Contratada para construir linhão de Belo Monte, Sepco terá de fazer novos investimentos para entregar obra

 

BRASÍLIA

 

Um dragão chinês atolou em plena floresta amazônica. O trabalho em locais adversos e condições precárias nunca assustou a engenharia civil chinesa, mas a empreiteira Sepco dá sinais de que não fazia ideia do que enfrentaria ao assumir a responsabilidade de construir 780 quilômetros do maior projeto de transmissão de energia do País, o linhão de Belo Monte.

Desde o fim de 2016, a empreiteira está com as operações praticamente paralisadas em parte do trecho das obras no Pará, em razão das chuvas torrenciais que todos os anos atingem a região Norte do País.

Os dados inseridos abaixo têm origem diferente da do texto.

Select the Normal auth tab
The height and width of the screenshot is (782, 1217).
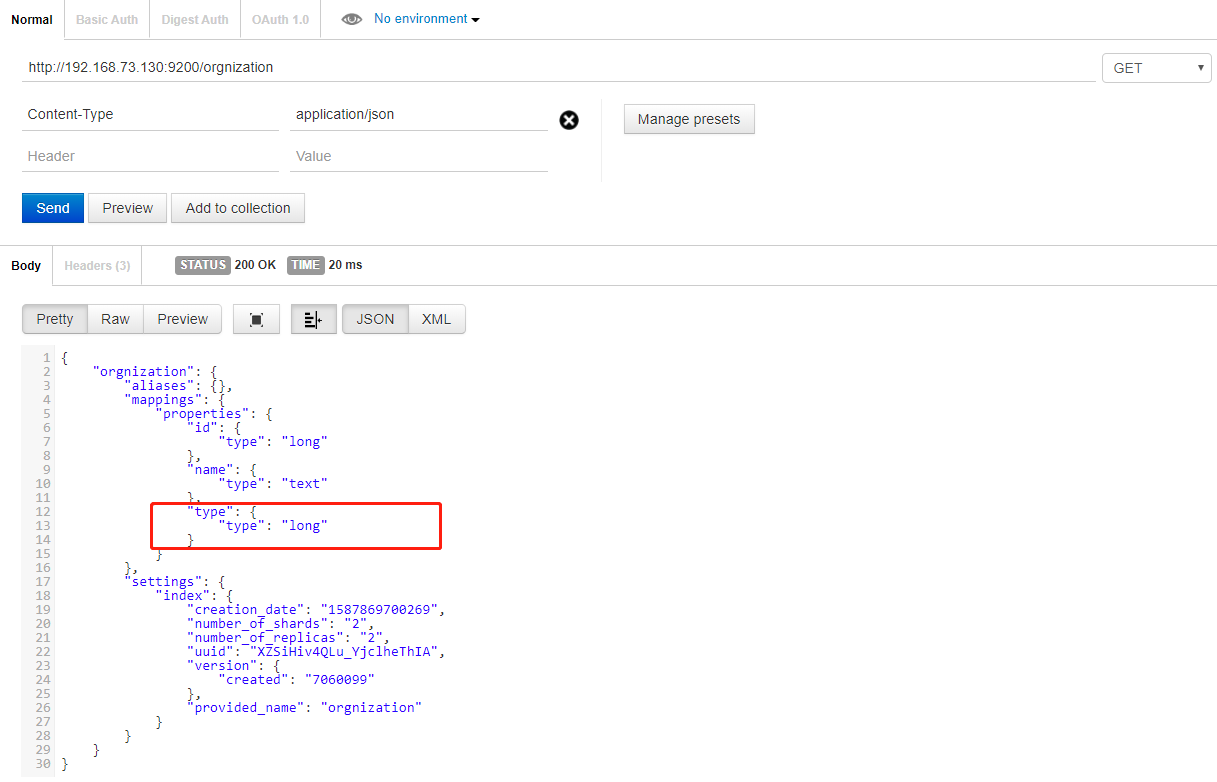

Contratada pela também chinesa State Grid, a Sepco tem de entregar um traçado equivalente a 38% da malha que vai ligar a hidrelétrica construída no Rio Xingu até o interior de Minas Gerais, na fronteira com São Paulo, uma rede de 2,1 mil km.

A Sepco admite que, quando assinou o contrato, em dezembro 2014, não esperava lidar com a realidade que encontrou. Em razão das dificuldades de construção no solo encharcado da floresta, o volume de torres do primeiro lote da linha, de 260 km, teve alta de 64% em relação ao que se previa, obrigando a empresa a levar 7.298 toneladas a mais de aço para o meio da mata.

“Consequentemente, o volume de concreto também aumentou. A supressão vegetal (desmatamento) exuberante da floresta amazônica da região praticamente duplicou em termos de escopo de trabalho, com relação ao orçamento original”, declarou a Sepco, em nota.

A logística é outra complicação, por causa das dificuldades de acesso ao local previsto para as torres e cabos de alta tensão. “Não existem rodovias, apenas trilhas para pequenos veículos”, afirmou a empresa. “No período das chuvas, de dezembro a abril, torna-se praticamente impossível manter ritmo mínimo e aceitável na produção. Após o período chuvoso, torna-se necessário recuperar todos os acessos e muitas pontes que foram danificadas”, afirmou o engenheiro e diretor técnico da Sepco no Brasil, Norberto Letti.

 

Hostilidade. A empresa também enfrenta dificuldades com as comunidades locais atingidas pelo empreendimento. “Se não bastassem tantas adversidades, estamos sofrendo constante hostilidade dos habitantes, os quais sequestram equipamentos, bloqueiam estradas, proíbem a entrada e saída de funcionários e desestruturam a logística operacional de construção.”

Sobram acusações também contra prefeituras e governo estadual. “A Sepco foi obrigada a construir estradas de acesso que seriam, normalmente, obrigação do governo, pois são estradas públicas que permitem o acesso às populações locais.”

Alvo de multas e de reclamações pela concessionária Belo Monte Transmissora de Energia (BMTE), dona do linhão, a Sepco prometeu acelerar contratações de pessoal e fazer novos investimentos para não comprometer a entrega da linha, que precisa entrar em operação em fevereiro de 2018. / A.B.